- [WHAT YOU WILL DO] Switch "screenshot" to "image" wherever it occurs in the data below and reproduce the lines otherwise unchanged. Leave the pictures out of your reproduction.

- [DATA SHOWN]

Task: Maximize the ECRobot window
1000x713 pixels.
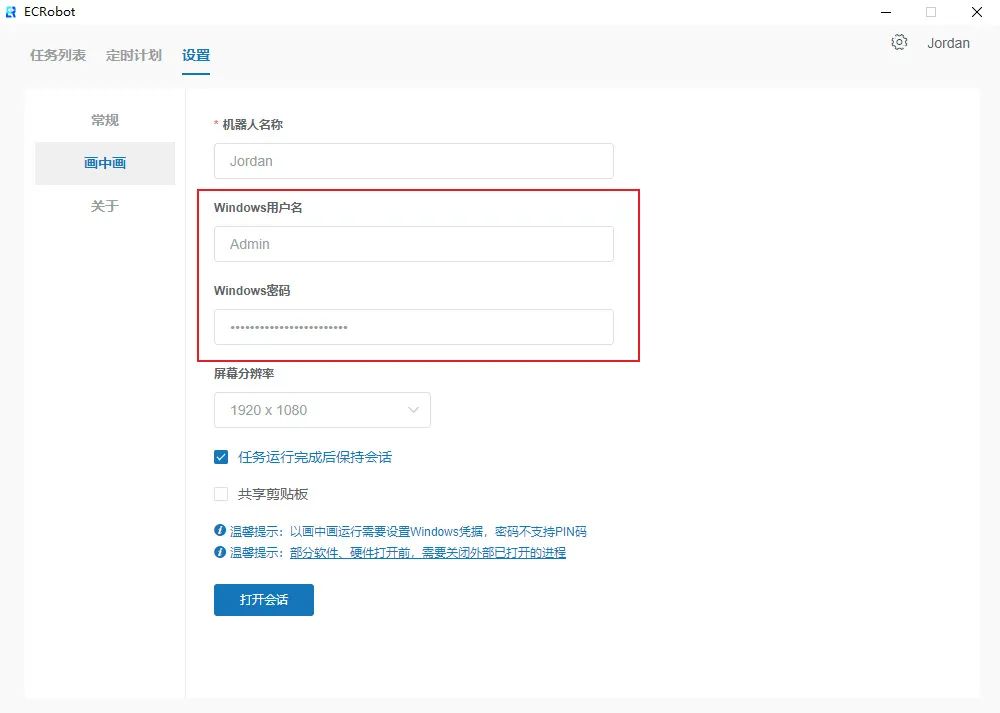Action: coord(931,12)
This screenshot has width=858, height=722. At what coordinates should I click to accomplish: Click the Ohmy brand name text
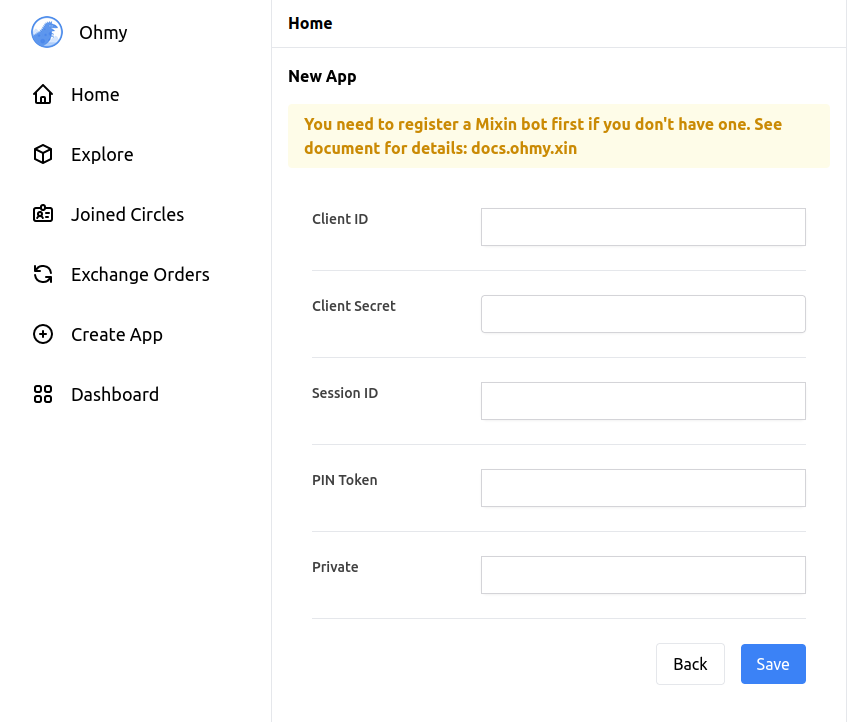click(103, 33)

- [CORRECT ANSWER]
Task: Maximize the ECRobot window
1000x713 pixels.
Action: coord(931,12)
This image has width=858, height=722. At what coordinates should I click to accomplish: Click the Ohmy brand name text
click(103, 33)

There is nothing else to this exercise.